Full (all parsers enabled)

uv sync --extra full
# Adds: onnx, transformers, torch, safetensors

Still using pip?

pip install modelsig
pip install "modelsig[full]"   # all optional parsers

Dependency breakdown:

Package Required Purpose
requests HTTP Range fetching for safetensors headers
huggingface_hub Model file listing, downloads, auth
onnx optional ONNX graph parsing (falls back to built-in protobuf)
transformers optional AutoConfig normalization, FX trace, hook capture
torch optional FX symbolic trace and forward-hook shape capture
safetensors optional Local safetensors file parsing

Quick Start

# Analyze a single model
modelsig Qwen/Qwen3-7B --output table

# Compare two models (proxy-test decision)
modelsig Qwen/Qwen3-7B Qwen/Qwen3-72B --compare --output table

# Fast mode for large models (config only, no download)
modelsig nvidia/NVIDIA-Nemotron-3-Super-120B-A12B-BF16 --fast --output table

# ONNX model
modelsig onnx-community/Qwen3.5-0.8B-ONNX --output json

# Private/gated model
modelsig org/private-model --token hf_xxx
# or: export HF_TOKEN=hf_xxx

How It Works

Zero-Weight-Download

For safetensors models, only the file header is fetched via HTTP Range requests (~20 bytes per shard). No weights are transferred.

For ONNX models, only the .onnx graph file is downloaded (typically 1–5 MB). The paired .onnx_data weight file (which can be GBs) is never touched.

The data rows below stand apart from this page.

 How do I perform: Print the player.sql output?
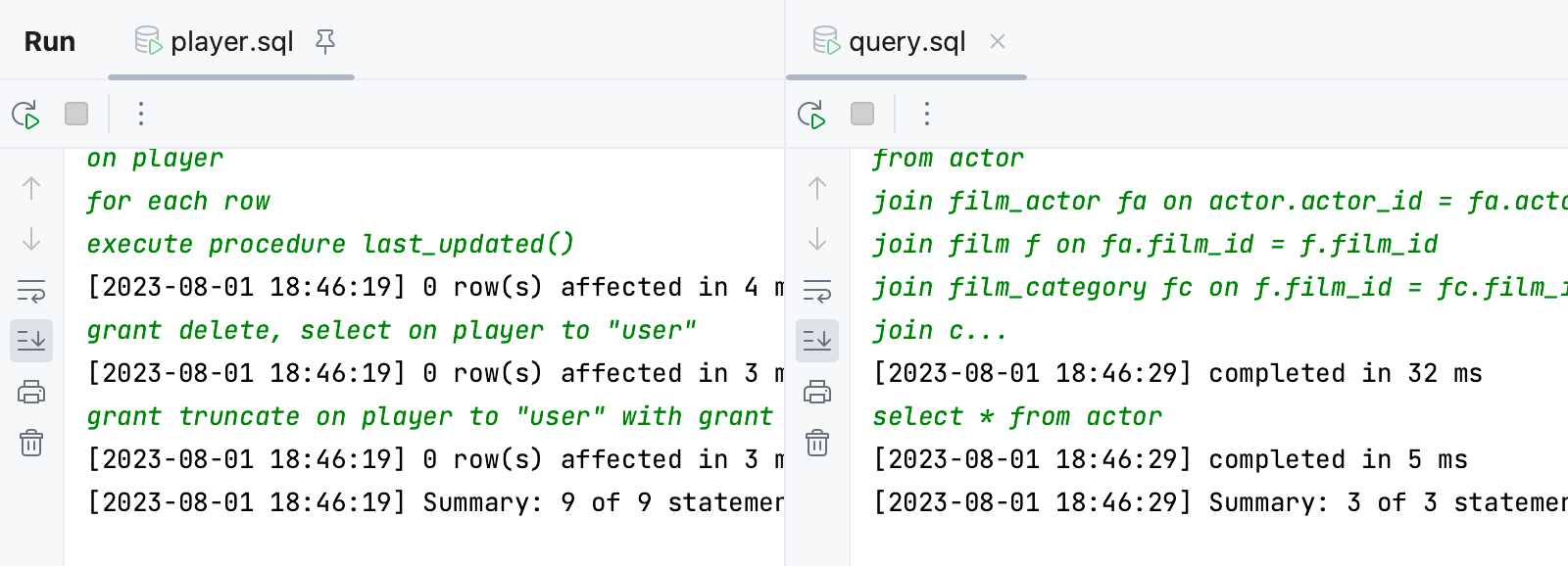pos(31,393)
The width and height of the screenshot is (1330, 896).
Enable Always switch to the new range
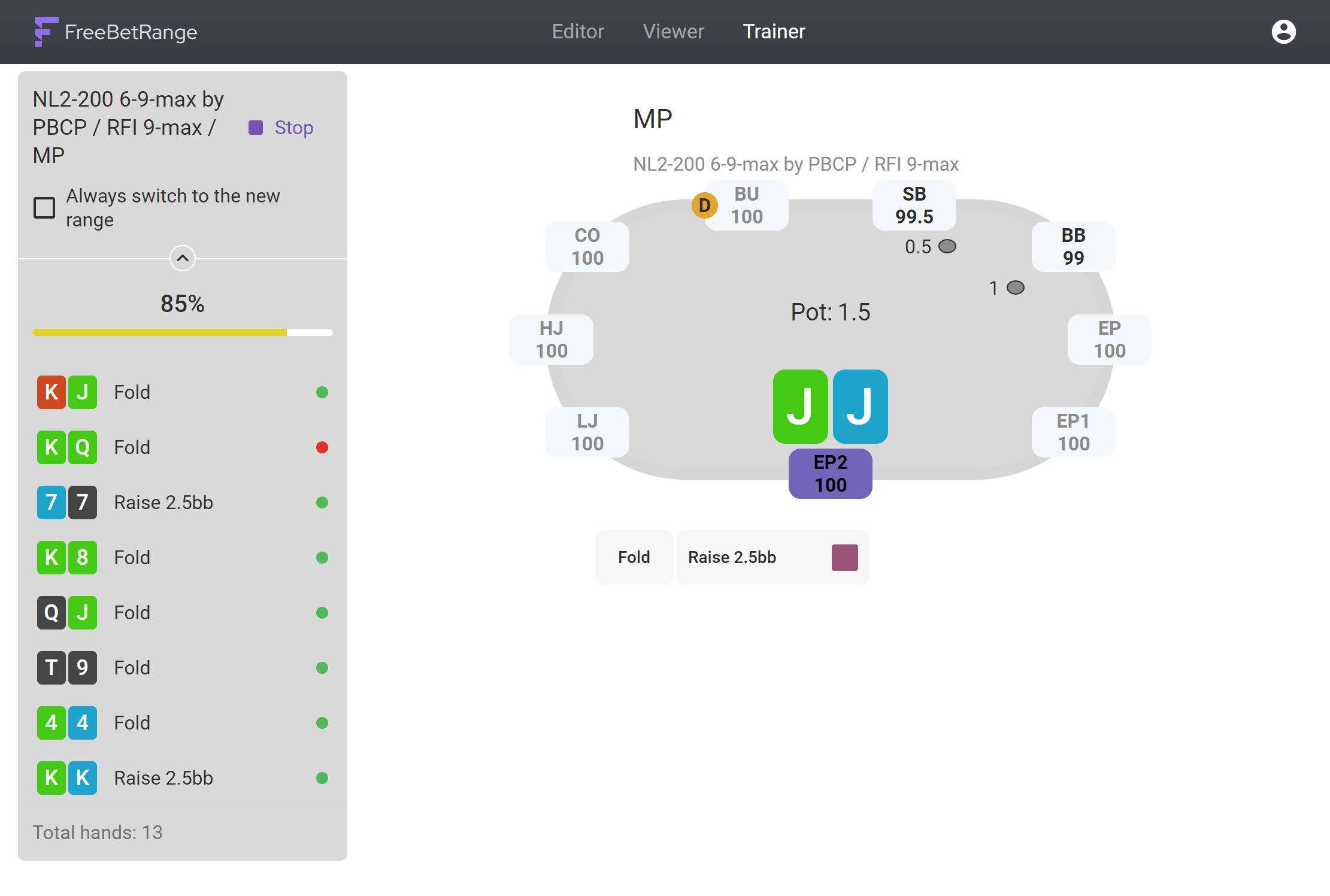pos(44,208)
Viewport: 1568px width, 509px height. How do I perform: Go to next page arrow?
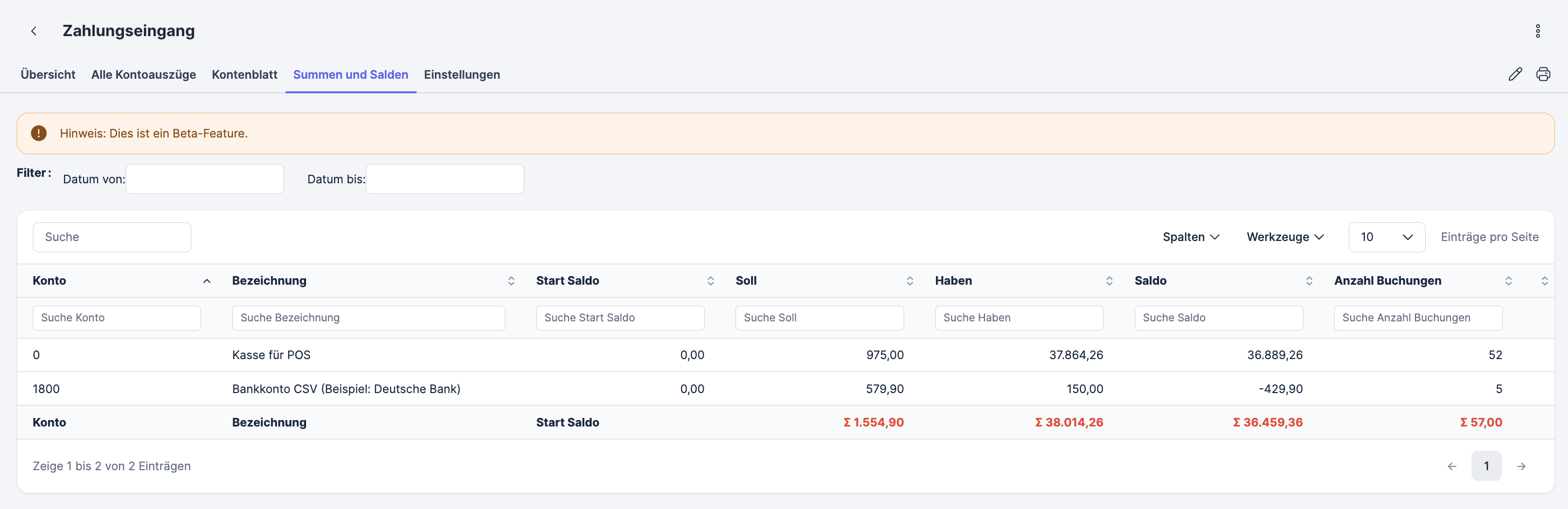click(x=1521, y=466)
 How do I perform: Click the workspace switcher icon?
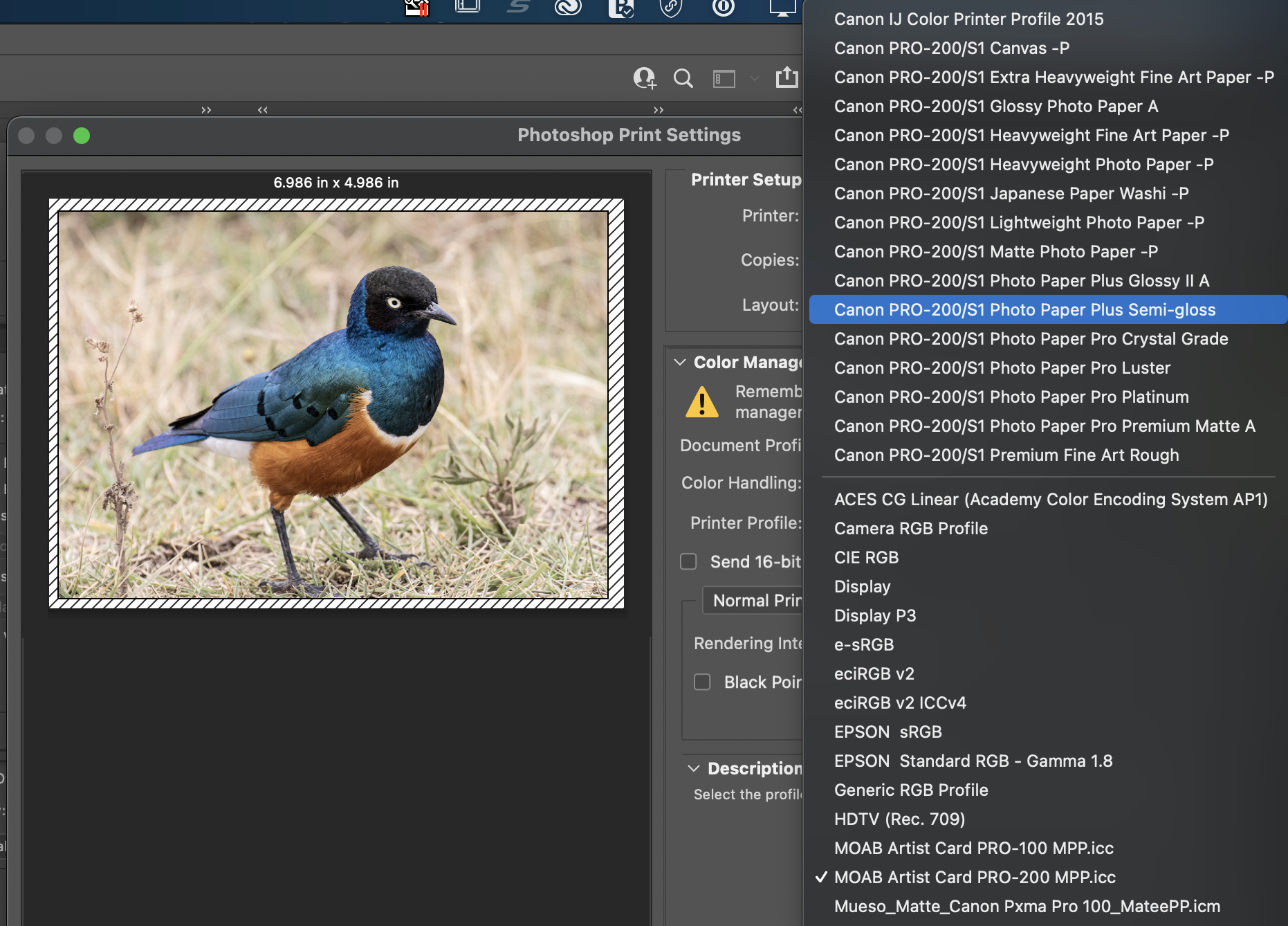pyautogui.click(x=724, y=79)
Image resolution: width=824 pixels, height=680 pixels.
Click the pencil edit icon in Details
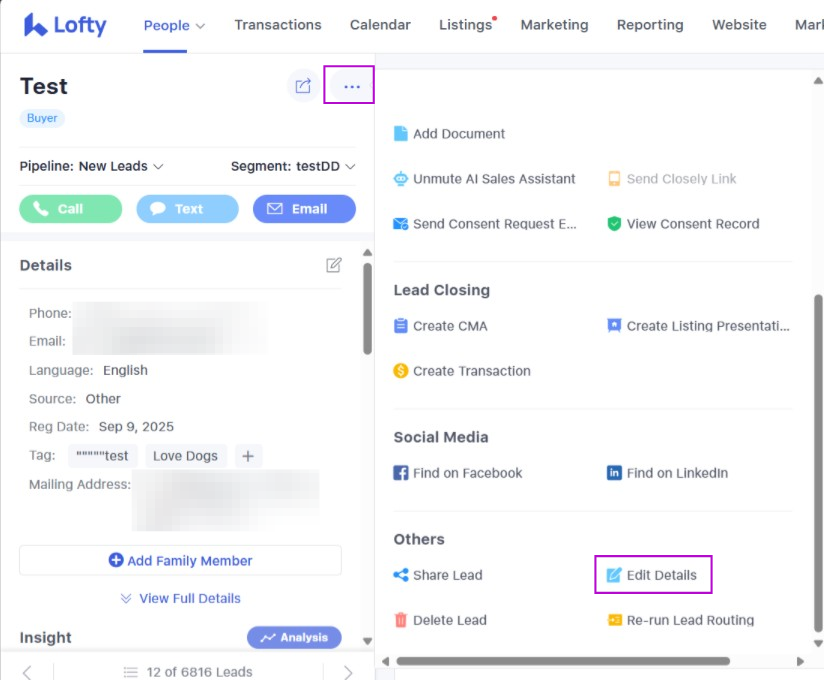click(334, 265)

For fast mode (--fast), only config.json is fetched (a few KB). No tensors at all.

5-Layer Signature System

Layer What it captures Source
L1 Static weight signature Per-tensor {abstract_key → shape, dtype, layer_type} — layer indices normalized to .N. safetensors header / ONNX initializers
L2 Architecture fingerprint hidden_size, num_hidden_layers, num_attention_heads, num_key_value_heads, intermediate_size, head_dim, MoE config config.json via AutoConfig
L3 Op type set Canonical operator vocabulary: aten/mm, attention, rms_norm, rope, silu, topk/router tensor key patterns / ONNX opset
L4 KV cache shape pattern [batch, num_kv_heads, seq_len, head_dim] derived from L2
L5 Hook shapes (optional) Per-module I/O shapes from a forward pass on meta device torch forward hooks

3-Phase Isomorphism Comparison

Phase 1 — Key coverage    : normalized key set overlap ≥ 80%
Phase 2 — Substructure    : attention / FFN / norm submodules match
Phase 3 — Algebraic scale : hidden_size / intermediate_size / head_dim ratios uniform within 20%

Result: ISOMORPHIC / SCALE_ONLY / DIFFERENT_ARCH

Substitution Verdict

Verdict Meaning
FULL_SUBSTITUTE All 3 phases pass + shape ratios uniform + layer_type_coverage ≥ 95%
PARTIAL_SUBSTITUTE Phase 1+2 pass or op coverage ≥ 80%
NO_SUBSTITUTE Different arch, MoE vs Dense mismatch, or key divergence

Multi-Fidelity Test Plan (4 levels)

L1 Structure    — cheapest: model loading, tensor shapes, dtype validation
L2 Numerical    — cosine similarity, perplexity on calibration set
L3 Runtime      — prefill latency, decode throughput, KV cache eviction
L4 Canary       — large/MoE model: peak memory, TP/PP correctness

Usage

Basic — analyze a single model

modelsig Qwen/Qwen3-7B --output table
==============================================================================
  modelsig v2.0  |  2026-03-17T10:00:00Z
==============================================================================

   Model: Qwen/Qwen3-7B
  type                   qwen3
  hidden_size            3584
  num_hidden_layers      28
  num_attention_heads    28  (kv: 8)
  intermediate_size      18944
  head_dim               128
  is_moe                 False
  ffn_expansion          5.285714
  gqa_ratio              3.5
  kv_cache_pattern       [batch, 8, seq_len, 128]
  op_types               aten/mm, attention, embedding, rms_norm, rope, silu, swiglu
  layer_types            AttentionLayer, EmbeddingLayer, FFN_SwiGLU, LMHead, RMSNorm
  abstract_keys          14
  source                 safetensors

Compare models (proxy-testing decision)

modelsig Qwen/Qwen3-7B Qwen/Qwen3-72B --compare --output table

Full analysis with multi-fidelity plan

modelsig \
    Qwen/Qwen3-7B Qwen/Qwen3-30B-A3B Qwen/Qwen3-235B-A22B \
    --compare --multi-fidelity --output markdown --save report.md

ONNX model

modelsig onnx-community/Qwen3-4B-ONNX --output json

Config-only fast mode (no safetensors/ONNX fetch, instantaneous)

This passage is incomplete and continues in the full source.